Executive Director Michael Guglielmoni has been at the helm of the CARE Center for the past 10 years. He is a former member of the police department in New York City, working as a detective in the Special Victims unit for more than 13 years.
Guglielmoni said when the center first opened, the staff did about 50 interviews per year in abuse cases. Thirteen years later, the outreach team of the Center performs more than 300 interviews annually with children who may be at risk or who are victims of abuse.
They work hand-in-hand with a panel of experts from Child Protective Services, law enforcement, district attorneys’ offices, victim advocates groups and local law enforcement. They create panels of experts who specialize in child abuse cases and guide people through the process of mandatory reporting—beginning with initial disclosure of abuse through investigation, prosecution and beyond. He said that the center now provides training for anywhere between 3,000 and 5,000 people each year.
“We work with anyone who works with or comes into contact with kids,” said Guglielmoni.
Guglielmoni said cases can involve children ranging from newborns up to 18 years of age. They work closely with Child Protective Services to ensure that children are not falling through the cracks and that, in cases where child abuse is already occurring—or could potentially begin to occur—they are able to provide counseling or intervention to protect the child.
He said child protective services is probably one of the hardest jobs and it should not be automatically equated with “child removal.”
“It is seldom that kids are removed from the home. If they are, Child Protective Services seeks to find a relative, so kids don’t end up in a strange home,” said Guglielmoni.

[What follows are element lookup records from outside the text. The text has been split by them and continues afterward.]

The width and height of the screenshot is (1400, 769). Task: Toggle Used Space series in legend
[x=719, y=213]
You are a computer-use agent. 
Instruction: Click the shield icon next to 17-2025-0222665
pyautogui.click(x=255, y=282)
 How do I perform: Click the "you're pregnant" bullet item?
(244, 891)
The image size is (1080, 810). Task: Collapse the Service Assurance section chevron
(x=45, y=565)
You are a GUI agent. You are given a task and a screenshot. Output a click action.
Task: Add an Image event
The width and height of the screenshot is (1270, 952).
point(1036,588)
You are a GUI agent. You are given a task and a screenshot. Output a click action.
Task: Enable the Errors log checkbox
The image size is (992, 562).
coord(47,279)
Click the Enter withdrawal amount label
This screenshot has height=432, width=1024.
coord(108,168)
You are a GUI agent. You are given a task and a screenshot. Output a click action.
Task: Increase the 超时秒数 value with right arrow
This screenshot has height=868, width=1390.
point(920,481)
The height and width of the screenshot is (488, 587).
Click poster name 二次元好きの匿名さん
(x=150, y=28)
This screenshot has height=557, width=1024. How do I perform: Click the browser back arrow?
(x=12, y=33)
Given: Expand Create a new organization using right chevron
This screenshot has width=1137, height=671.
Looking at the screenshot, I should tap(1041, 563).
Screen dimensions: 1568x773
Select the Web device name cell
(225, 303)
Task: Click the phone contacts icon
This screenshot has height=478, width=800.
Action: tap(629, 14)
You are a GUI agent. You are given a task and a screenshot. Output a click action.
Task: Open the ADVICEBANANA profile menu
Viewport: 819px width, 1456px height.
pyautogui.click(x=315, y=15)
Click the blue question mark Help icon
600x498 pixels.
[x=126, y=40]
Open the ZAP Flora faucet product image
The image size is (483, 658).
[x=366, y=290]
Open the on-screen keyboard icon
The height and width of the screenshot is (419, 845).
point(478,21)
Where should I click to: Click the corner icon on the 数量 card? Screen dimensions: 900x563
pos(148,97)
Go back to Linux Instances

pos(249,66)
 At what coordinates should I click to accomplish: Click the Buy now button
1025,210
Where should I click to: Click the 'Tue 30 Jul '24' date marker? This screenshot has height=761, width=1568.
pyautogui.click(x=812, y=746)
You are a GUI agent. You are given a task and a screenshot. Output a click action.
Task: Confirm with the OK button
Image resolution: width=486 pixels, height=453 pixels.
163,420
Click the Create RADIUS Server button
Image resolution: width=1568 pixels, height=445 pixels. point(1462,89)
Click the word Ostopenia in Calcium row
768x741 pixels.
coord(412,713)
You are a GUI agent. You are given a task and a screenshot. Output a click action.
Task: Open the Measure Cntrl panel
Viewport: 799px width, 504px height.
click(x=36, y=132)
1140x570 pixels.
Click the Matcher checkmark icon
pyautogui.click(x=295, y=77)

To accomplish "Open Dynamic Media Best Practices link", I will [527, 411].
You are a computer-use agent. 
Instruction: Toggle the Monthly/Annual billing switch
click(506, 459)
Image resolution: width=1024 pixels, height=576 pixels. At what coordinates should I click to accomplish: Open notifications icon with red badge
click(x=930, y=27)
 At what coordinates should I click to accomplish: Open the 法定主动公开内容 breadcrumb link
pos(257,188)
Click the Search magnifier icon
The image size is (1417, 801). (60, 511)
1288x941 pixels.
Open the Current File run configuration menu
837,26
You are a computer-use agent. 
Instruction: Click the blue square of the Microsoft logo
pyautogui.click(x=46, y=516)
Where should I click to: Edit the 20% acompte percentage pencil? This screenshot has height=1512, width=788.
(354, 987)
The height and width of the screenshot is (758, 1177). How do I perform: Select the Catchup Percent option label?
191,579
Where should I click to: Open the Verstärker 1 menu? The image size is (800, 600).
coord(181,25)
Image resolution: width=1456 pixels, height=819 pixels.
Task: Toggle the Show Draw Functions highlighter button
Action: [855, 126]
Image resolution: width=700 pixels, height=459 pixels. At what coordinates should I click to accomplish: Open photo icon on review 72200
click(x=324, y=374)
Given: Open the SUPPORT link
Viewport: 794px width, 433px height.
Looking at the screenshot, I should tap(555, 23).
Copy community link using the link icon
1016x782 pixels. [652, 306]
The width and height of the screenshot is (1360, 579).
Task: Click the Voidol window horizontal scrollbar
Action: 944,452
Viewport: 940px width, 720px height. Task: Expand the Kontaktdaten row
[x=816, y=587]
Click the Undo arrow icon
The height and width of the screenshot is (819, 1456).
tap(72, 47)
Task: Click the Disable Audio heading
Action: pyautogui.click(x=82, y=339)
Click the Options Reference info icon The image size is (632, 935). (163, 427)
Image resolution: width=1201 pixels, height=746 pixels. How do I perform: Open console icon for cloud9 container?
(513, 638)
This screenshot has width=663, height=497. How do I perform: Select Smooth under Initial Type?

The center also provides prevention education in the schools from grades K-6, in conjunction with Sexual Assault Crime Victim Services, which is a part of Planned Parenthood. Guglielmoni’s assistant, Shy Watters, together with an advocate from Sexual Assault Services, provides critical education and information to the children, many of whom are too young to realize that they may be victims of abuse.
“They think it is normal,” said Guglielmoni, adding that these are the cases they try to catch as early as possible, educating children in what is and is not appropriate contact or touching. “We typically receive 3-4 cases called in after the training.”
At the beginning of each school year, the center sends a canvassing letter to every school in Warren and Washington counties, urging them to accept its preventive education programs. The goal is to get schools on a yearly regimen of training that will reach as many students as possible.
The center also offers regular presentations and community outreach events regarding child abuse issues. Watters also coordinates and hosts a monthly “hometown vs. heroin” forum, which is open to the public. The current opioid epidemic, as well as other types of ongoing substance abuse, too often go hand-in-hand with domestic violence and child abuse.